By Samantha Lyles, Staff Writer, firstname.lastname@example.org
Officials from municipal and county governments and the local board of education convened their quarterly City / County Supper March 30 at the Darlington Country Club, and though various issues were discussed, the overall theme centered around one idea: how Darlington County might retain young citizens and encourage growth.
“How do we get young folks to stay in Darlington County?” asked Connell Delaine of the Darlington County School Board. “Over the course of the last twelve years or so, we have lost 3,000 kids out of our school district. So you see where we’re headed.”
Delaine encouraged teamwork and idea exchanges between all local governments and agencies to figure out how to stop this youth drain and get Darlington County growing again.

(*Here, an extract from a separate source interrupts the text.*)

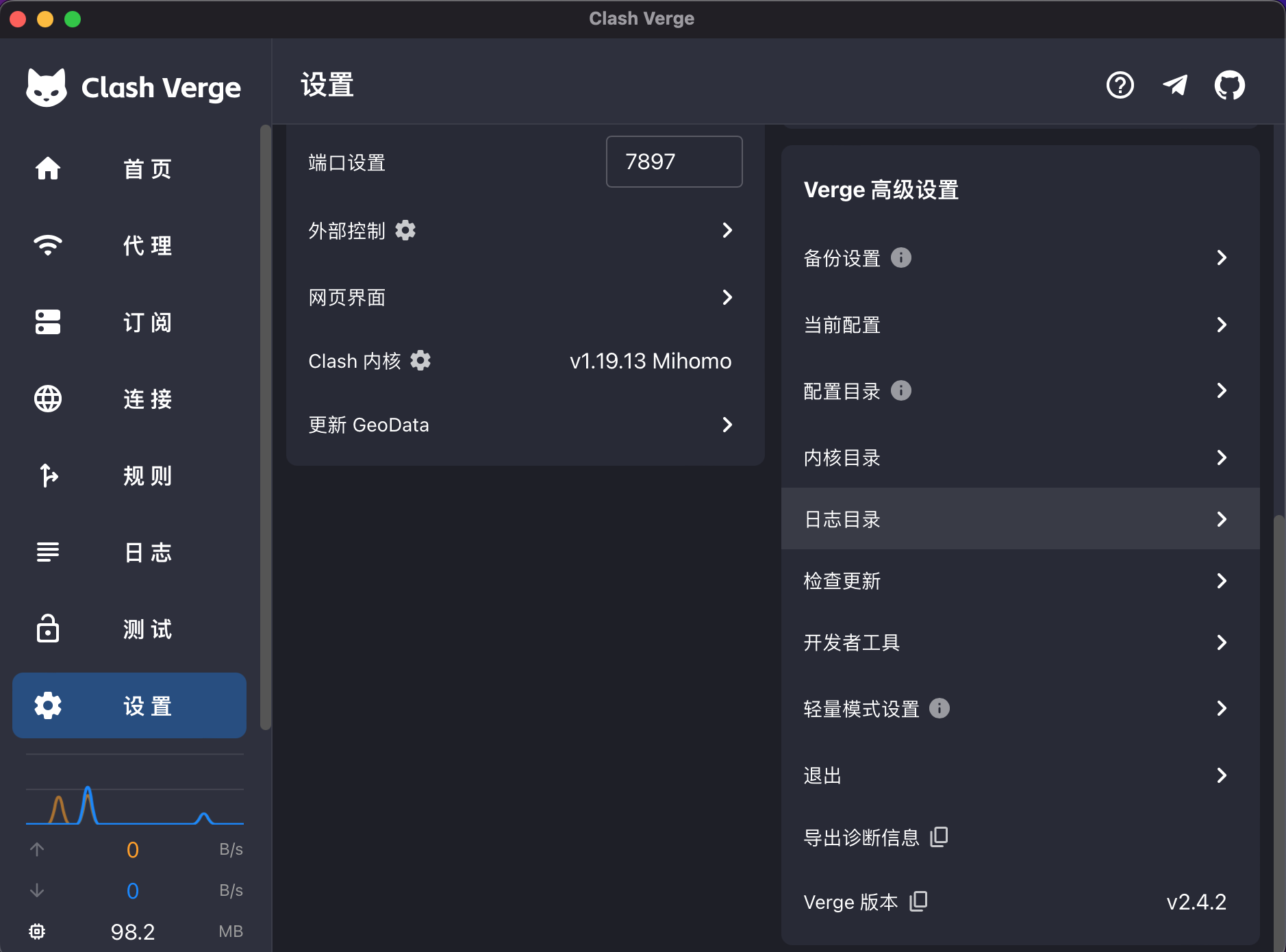Click the 端口设置 port input field
Viewport: 1286px width, 952px height.
coord(674,162)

As a first step, he suggested investing in the appearance of Society Hill, which sees around 4,000 travelers pass through each day and is the first impression people get when entering the county via a major north/south highway. Visitors need a reason to stop in Society Hill “other than a blue light,” said Delaine, joking about the town’s reputation as a speed trap.

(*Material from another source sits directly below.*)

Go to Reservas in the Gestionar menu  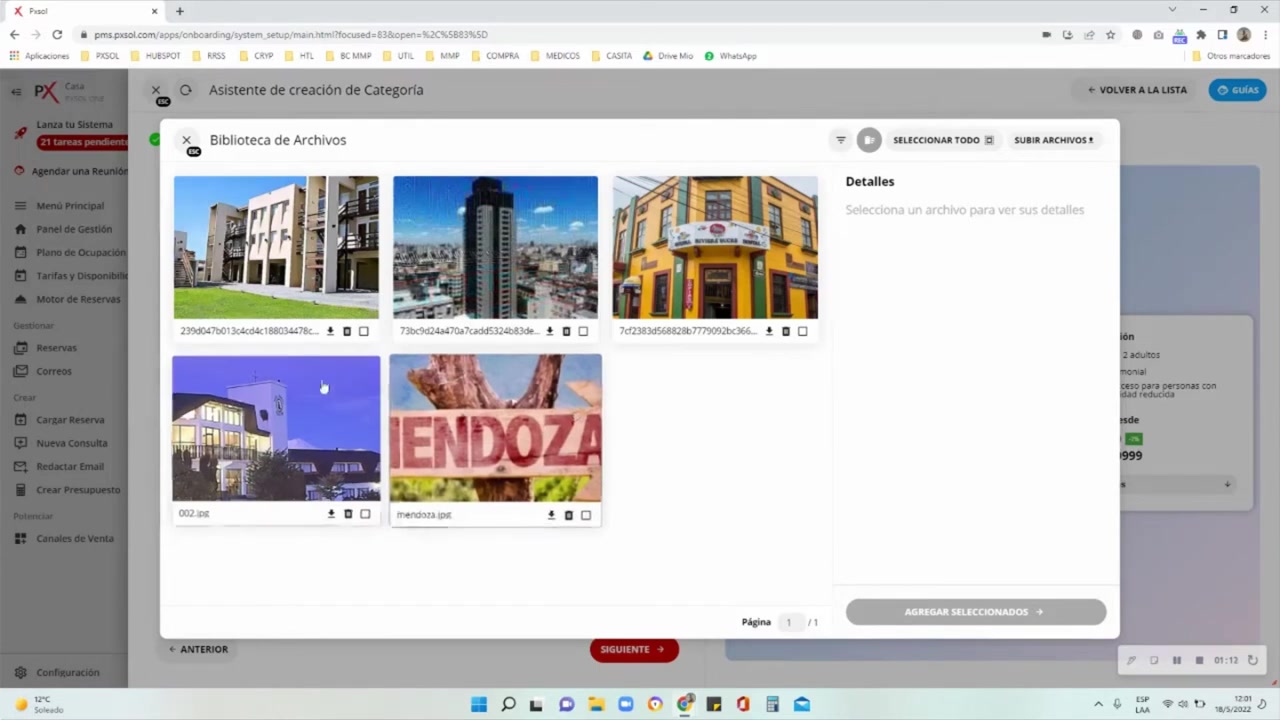click(x=56, y=347)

Darlington County administrator Terence Arrington broadened the discussion, asking local leaders to meet with him and trade ideas for brightening the county’s big picture outlook.
“What do we want Darlington County to look like? How can we become the next leader? How can we become the next place where residents want to live and grow and raise a family?” asked Arrington, characterizing the overall goal as recruiting the next generation of taxpayers for our area.

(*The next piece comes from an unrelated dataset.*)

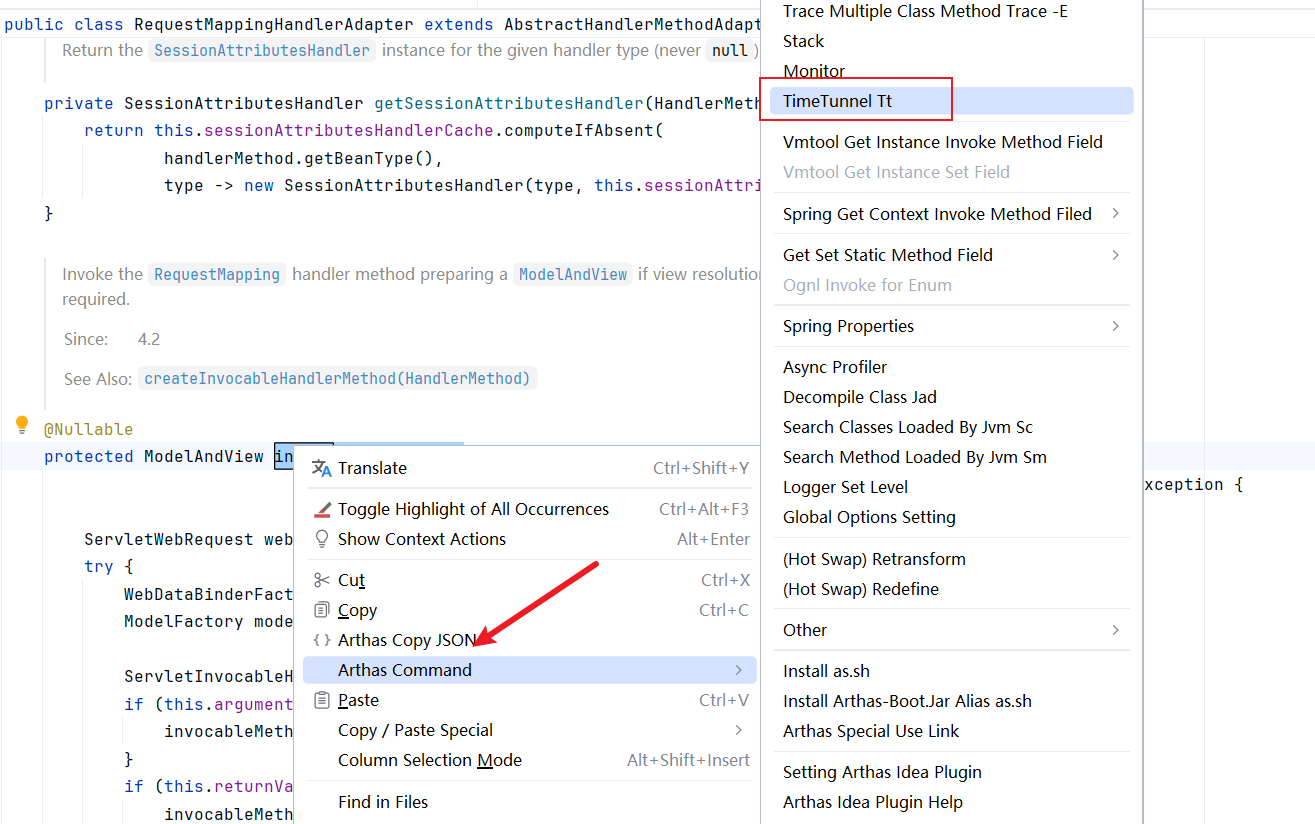The height and width of the screenshot is (824, 1315).
Task: Click the scissors Cut icon
Action: (321, 580)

He urged those present to reach out to him with lists of needs and projects, and promised to help them exploit every funding resource available – from federal government grants to tourism revenue – to improve quality of life and cultivate an environment appealing to young professionals.
“You have to have the things young professionals are looking for if you want them to stay in your area,” Arrington said, listing things like free Wi-Fi as draws for downtown business and major pluses for appealing to young potential residents.
Darlington County Economic Development Partnership director Frank Willis added some positive news, saying that while there hasn’t been one big “sexy” announcement of new industry bringing 1,000 jobs in one fell swoop, many smaller businesses are expanding. He said that about 15 local firms have hired from 10 to 50 new employees apiece in the past year, and some have plans for further growth this year.
“If you add all the numbers together… we are up around 900 to 1,000 new jobs,” said Willis. “If our small businesses are growing, we’re growing.”
Watkins addressed the future retail growth expected when Walmart builds a Supercenter in Darlington (expected to open in about ten months) and expressed hope that the store would divert some local money from being spent in Florence. He cautioned against thinking of that neighboring city as a rival, citing that thousands of Darlington County citizens work in medical, industrial, and retail jobs in Florence.